▶ **PROBLEM**: No pictures go in the copy; retype exactly the lines from the one with "Where should I click to: Click the opening" through the last line of the records.

▶ **DATA LISTING**:

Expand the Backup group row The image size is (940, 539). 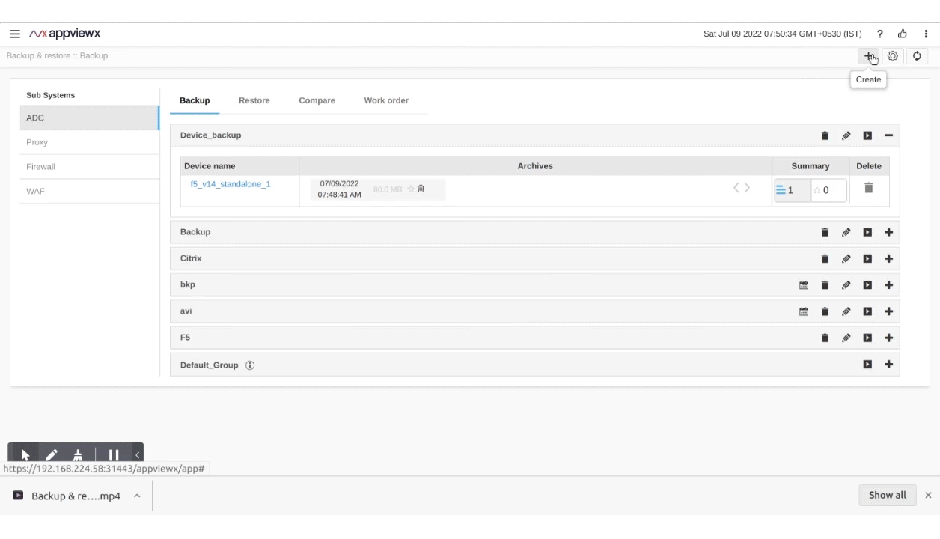(888, 232)
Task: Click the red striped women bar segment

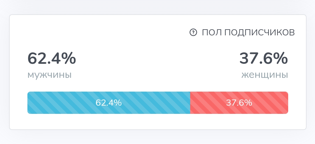Action: coord(239,103)
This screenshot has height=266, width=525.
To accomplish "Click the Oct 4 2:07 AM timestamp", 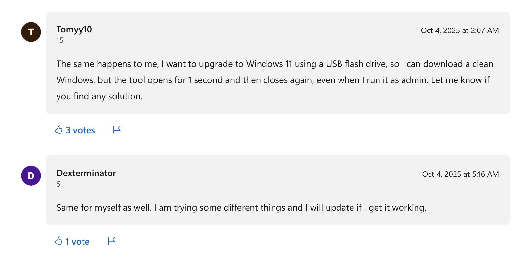I will (x=460, y=30).
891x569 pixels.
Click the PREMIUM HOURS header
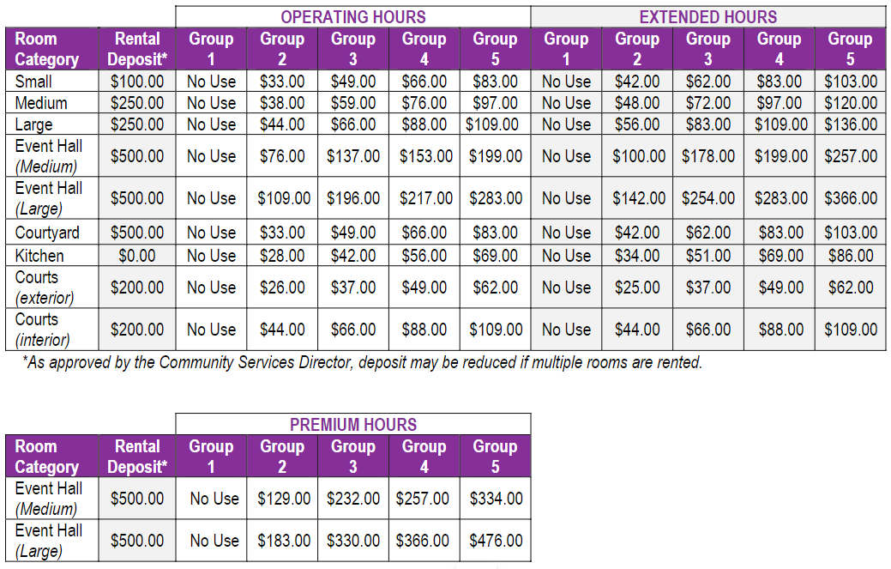[352, 425]
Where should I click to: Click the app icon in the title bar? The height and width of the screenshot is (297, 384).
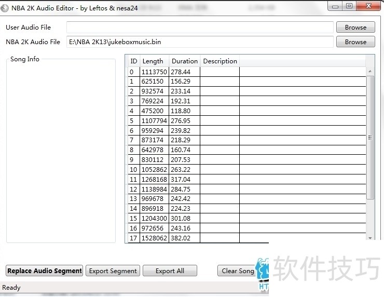point(5,8)
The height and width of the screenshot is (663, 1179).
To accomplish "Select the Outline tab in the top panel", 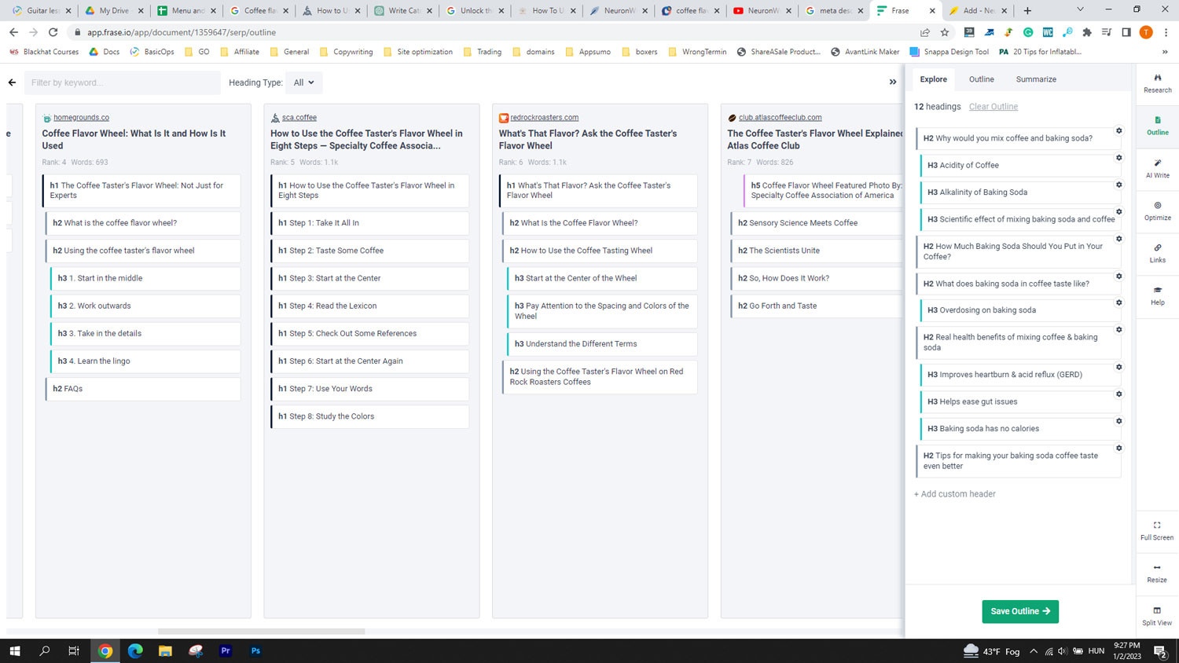I will (981, 79).
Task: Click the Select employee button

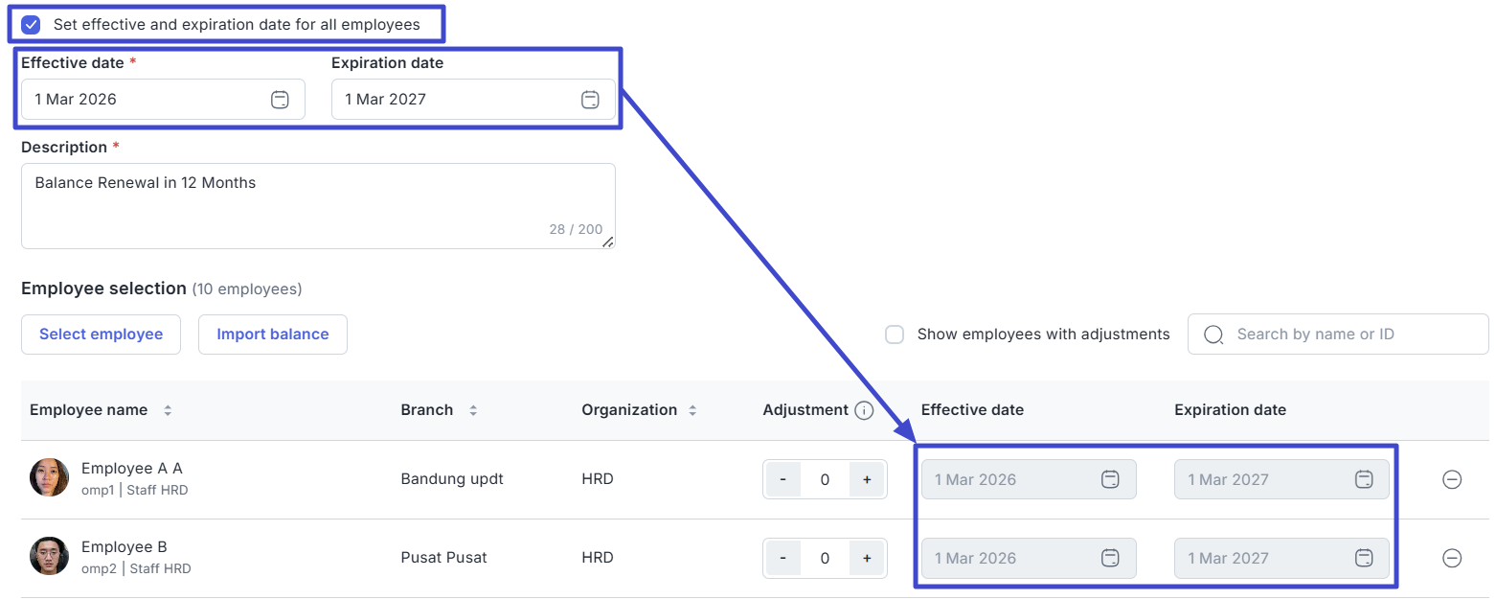Action: (101, 335)
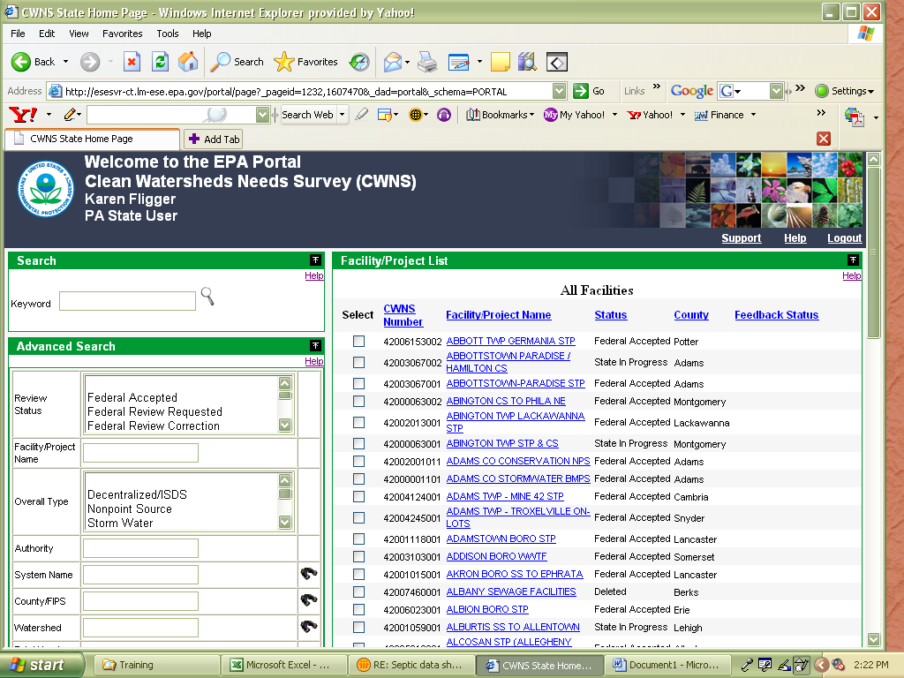904x678 pixels.
Task: Click into the Keyword input field
Action: [127, 302]
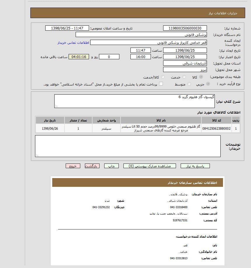Click inside the توضیحات خریدار text box

(128, 146)
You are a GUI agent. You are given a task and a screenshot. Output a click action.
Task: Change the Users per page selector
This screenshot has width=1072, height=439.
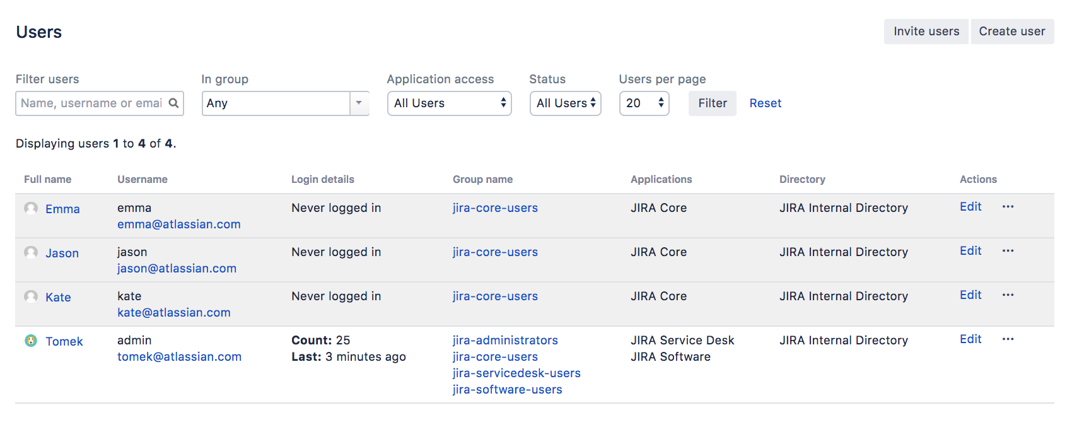coord(644,103)
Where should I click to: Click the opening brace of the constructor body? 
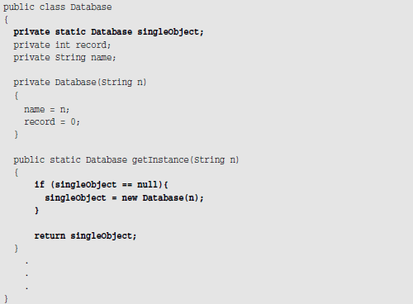17,96
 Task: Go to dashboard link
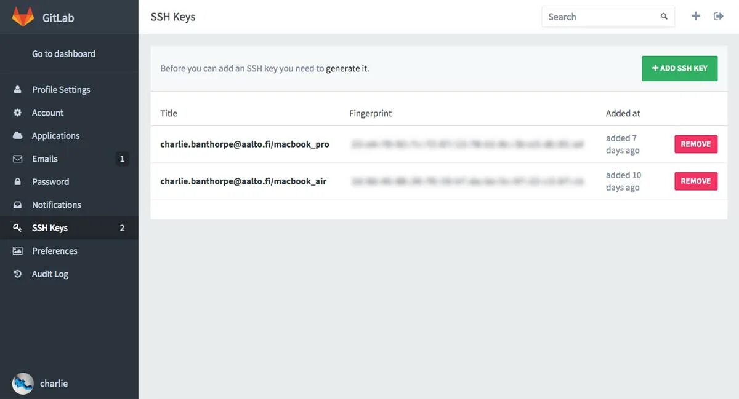click(x=63, y=54)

▶ **THE COMPLETED TASK**:
Where should I click to: Click the opening brace of the constructor body? 
17,96
 Task: Go to dashboard link
click(x=63, y=54)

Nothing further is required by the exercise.